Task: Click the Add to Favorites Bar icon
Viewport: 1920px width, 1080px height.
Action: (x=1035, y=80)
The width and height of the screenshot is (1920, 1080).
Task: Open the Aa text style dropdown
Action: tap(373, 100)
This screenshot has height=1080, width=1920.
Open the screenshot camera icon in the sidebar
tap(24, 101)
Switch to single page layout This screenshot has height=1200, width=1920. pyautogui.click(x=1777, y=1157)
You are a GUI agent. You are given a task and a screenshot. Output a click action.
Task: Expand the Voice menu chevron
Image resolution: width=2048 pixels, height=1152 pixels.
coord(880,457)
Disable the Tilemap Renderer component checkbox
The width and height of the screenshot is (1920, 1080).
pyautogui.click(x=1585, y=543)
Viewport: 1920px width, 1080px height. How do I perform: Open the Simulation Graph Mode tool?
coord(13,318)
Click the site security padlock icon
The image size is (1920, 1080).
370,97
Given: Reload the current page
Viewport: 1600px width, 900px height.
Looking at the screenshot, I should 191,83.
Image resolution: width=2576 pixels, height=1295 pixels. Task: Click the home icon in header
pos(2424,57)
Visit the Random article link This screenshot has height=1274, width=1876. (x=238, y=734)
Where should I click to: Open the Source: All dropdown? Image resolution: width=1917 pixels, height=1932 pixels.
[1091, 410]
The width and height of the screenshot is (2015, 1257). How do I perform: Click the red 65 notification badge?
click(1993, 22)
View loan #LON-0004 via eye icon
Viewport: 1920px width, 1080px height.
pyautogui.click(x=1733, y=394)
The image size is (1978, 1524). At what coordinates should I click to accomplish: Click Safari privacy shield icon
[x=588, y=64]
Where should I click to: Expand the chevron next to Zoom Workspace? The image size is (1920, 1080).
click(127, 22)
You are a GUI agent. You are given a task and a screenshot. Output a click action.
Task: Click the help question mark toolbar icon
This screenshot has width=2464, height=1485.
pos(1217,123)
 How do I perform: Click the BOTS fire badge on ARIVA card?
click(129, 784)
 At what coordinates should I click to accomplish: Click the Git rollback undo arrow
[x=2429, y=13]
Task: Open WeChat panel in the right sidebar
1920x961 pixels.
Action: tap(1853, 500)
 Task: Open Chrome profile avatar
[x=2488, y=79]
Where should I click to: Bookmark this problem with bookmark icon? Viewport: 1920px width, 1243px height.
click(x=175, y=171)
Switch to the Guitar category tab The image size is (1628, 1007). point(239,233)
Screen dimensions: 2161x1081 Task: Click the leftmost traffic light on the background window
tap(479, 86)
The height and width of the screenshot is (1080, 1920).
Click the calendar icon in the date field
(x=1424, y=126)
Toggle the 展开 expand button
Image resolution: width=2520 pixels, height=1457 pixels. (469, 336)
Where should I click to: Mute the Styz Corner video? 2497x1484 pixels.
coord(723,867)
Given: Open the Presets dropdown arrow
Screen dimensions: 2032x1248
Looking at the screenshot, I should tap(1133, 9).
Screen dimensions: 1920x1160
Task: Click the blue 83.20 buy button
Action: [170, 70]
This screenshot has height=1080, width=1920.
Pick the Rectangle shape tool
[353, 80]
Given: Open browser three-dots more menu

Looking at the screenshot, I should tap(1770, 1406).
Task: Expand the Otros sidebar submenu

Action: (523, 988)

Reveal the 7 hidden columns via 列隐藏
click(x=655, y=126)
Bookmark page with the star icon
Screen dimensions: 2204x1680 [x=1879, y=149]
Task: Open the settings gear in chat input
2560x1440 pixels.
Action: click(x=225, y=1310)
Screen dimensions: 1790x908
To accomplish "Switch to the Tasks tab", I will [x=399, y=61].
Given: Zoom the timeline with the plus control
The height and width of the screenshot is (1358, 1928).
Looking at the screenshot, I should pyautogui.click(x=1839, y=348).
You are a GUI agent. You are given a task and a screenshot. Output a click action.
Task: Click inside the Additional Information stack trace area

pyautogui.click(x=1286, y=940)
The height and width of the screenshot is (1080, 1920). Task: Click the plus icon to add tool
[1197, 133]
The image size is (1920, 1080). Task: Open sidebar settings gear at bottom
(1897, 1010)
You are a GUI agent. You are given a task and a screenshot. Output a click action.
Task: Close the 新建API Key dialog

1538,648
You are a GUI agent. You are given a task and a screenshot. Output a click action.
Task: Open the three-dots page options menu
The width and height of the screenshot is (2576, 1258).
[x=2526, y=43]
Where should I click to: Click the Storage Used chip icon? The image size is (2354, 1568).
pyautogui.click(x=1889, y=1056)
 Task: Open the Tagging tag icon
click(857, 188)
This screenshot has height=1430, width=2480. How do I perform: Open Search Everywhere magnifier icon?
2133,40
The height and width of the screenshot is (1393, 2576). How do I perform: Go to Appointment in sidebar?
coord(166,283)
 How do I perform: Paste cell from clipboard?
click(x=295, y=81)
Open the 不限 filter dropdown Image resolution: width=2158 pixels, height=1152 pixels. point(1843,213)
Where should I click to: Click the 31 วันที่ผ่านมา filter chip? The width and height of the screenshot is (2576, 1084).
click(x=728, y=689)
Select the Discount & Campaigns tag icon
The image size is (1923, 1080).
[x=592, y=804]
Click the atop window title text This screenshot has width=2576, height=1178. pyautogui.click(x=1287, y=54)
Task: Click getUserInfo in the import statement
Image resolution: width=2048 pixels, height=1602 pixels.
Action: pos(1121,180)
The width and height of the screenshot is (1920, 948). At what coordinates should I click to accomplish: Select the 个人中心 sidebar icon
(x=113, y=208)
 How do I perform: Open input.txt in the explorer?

+===+

» Exercise directions
A verbatim copy of the listing is needed.

» Problem solution
Task: Click the Add to Favorites Bar icon
Viewport: 1920px width, 1080px height.
Action: (x=1035, y=80)
The width and height of the screenshot is (1920, 1080).
Task: Open the Aa text style dropdown
Action: tap(373, 100)
This screenshot has height=1080, width=1920.
Open the screenshot camera icon in the sidebar
tap(24, 101)
Switch to single page layout This screenshot has height=1200, width=1920. pyautogui.click(x=1777, y=1157)
You are a GUI agent. You are given a task and a screenshot. Output a click action.
Task: Expand the Voice menu chevron
Image resolution: width=2048 pixels, height=1152 pixels.
coord(880,457)
Disable the Tilemap Renderer component checkbox
The width and height of the screenshot is (1920, 1080).
pyautogui.click(x=1585, y=543)
Viewport: 1920px width, 1080px height. How do I perform: Open the Simulation Graph Mode tool?
coord(13,318)
Click the site security padlock icon
The image size is (1920, 1080).
370,97
Given: Reload the current page
Viewport: 1600px width, 900px height.
Looking at the screenshot, I should 191,83.
Image resolution: width=2576 pixels, height=1295 pixels. Task: Click the home icon in header
pos(2424,57)
Visit the Random article link This screenshot has height=1274, width=1876. (x=238, y=734)
Where should I click to: Open the Source: All dropdown? Image resolution: width=1917 pixels, height=1932 pixels.
[1091, 410]
The width and height of the screenshot is (2015, 1257). How do I perform: Click the red 65 notification badge?
click(1993, 22)
View loan #LON-0004 via eye icon
Viewport: 1920px width, 1080px height.
pyautogui.click(x=1733, y=394)
The image size is (1978, 1524). At what coordinates should I click to accomplish: Click Safari privacy shield icon
[x=588, y=64]
Where should I click to: Expand the chevron next to Zoom Workspace? The image size is (1920, 1080).
click(127, 22)
You are a GUI agent. You are given a task and a screenshot. Output a click action.
Task: Click the help question mark toolbar icon
This screenshot has width=2464, height=1485.
pos(1217,123)
 How do I perform: Click the BOTS fire badge on ARIVA card?
click(129, 784)
 At what coordinates should I click to accomplish: Click the Git rollback undo arrow
[x=2429, y=13]
Task: Open WeChat panel in the right sidebar
1920x961 pixels.
Action: tap(1853, 500)
 Task: Open Chrome profile avatar
[x=2488, y=79]
Where should I click to: Bookmark this problem with bookmark icon? Viewport: 1920px width, 1243px height.
click(x=175, y=171)
Switch to the Guitar category tab The image size is (1628, 1007). point(239,233)
Screen dimensions: 2161x1081 Task: Click the leftmost traffic light on the background window
tap(479, 86)
The height and width of the screenshot is (1080, 1920).
Click the calendar icon in the date field
(x=1424, y=126)
Toggle the 展开 expand button
Image resolution: width=2520 pixels, height=1457 pixels. (469, 336)
Where should I click to: Mute the Styz Corner video? 2497x1484 pixels.
coord(723,867)
Given: Open the Presets dropdown arrow
Screen dimensions: 2032x1248
Looking at the screenshot, I should tap(1133, 9).
Screen dimensions: 1920x1160
Task: Click the blue 83.20 buy button
Action: [170, 70]
This screenshot has height=1080, width=1920.
Pick the Rectangle shape tool
[353, 80]
Given: Open browser three-dots more menu

Looking at the screenshot, I should tap(1770, 1406).
Task: Expand the Otros sidebar submenu

Action: (523, 988)

Reveal the 7 hidden columns via 列隐藏
click(x=655, y=126)
Bookmark page with the star icon
Screen dimensions: 2204x1680 [x=1879, y=149]
Task: Open the settings gear in chat input
2560x1440 pixels.
Action: click(x=225, y=1310)
Screen dimensions: 1790x908
To accomplish "Switch to the Tasks tab", I will [x=399, y=61].
Given: Zoom the timeline with the plus control
The height and width of the screenshot is (1358, 1928).
Looking at the screenshot, I should pyautogui.click(x=1839, y=348).
You are a GUI agent. You are given a task and a screenshot. Output a click action.
Task: Click inside the Additional Information stack trace area

pyautogui.click(x=1286, y=940)
The height and width of the screenshot is (1080, 1920). Task: Click the plus icon to add tool
[1197, 133]
The image size is (1920, 1080). Task: Open sidebar settings gear at bottom
(1897, 1010)
You are a GUI agent. You are given a task and a screenshot. Output a click action.
Task: Close the 新建API Key dialog

1538,648
You are a GUI agent. You are given a task and a screenshot. Output a click action.
Task: Open the three-dots page options menu
The width and height of the screenshot is (2576, 1258).
[x=2526, y=43]
Where should I click to: Click the Storage Used chip icon? The image size is (2354, 1568).
pyautogui.click(x=1889, y=1056)
 Task: Open the Tagging tag icon
click(857, 188)
This screenshot has height=1430, width=2480. How do I perform: Open Search Everywhere magnifier icon?
2133,40
The height and width of the screenshot is (1393, 2576). How do I perform: Go to Appointment in sidebar?
coord(166,283)
 How do I perform: Paste cell from clipboard?
click(x=295, y=81)
Open the 不限 filter dropdown Image resolution: width=2158 pixels, height=1152 pixels. point(1843,213)
Where should I click to: Click the 31 วันที่ผ่านมา filter chip? The width and height of the screenshot is (2576, 1084).
click(x=728, y=689)
Select the Discount & Campaigns tag icon
The image size is (1923, 1080).
[x=592, y=804]
Click the atop window title text This screenshot has width=2576, height=1178. pyautogui.click(x=1287, y=54)
Task: Click getUserInfo in the import statement
Image resolution: width=2048 pixels, height=1602 pixels.
Action: pos(1121,180)
The width and height of the screenshot is (1920, 948). At what coordinates should I click to accomplish: Select the 个人中心 sidebar icon
(x=113, y=208)
 How do I perform: Open input.txt in the explorer?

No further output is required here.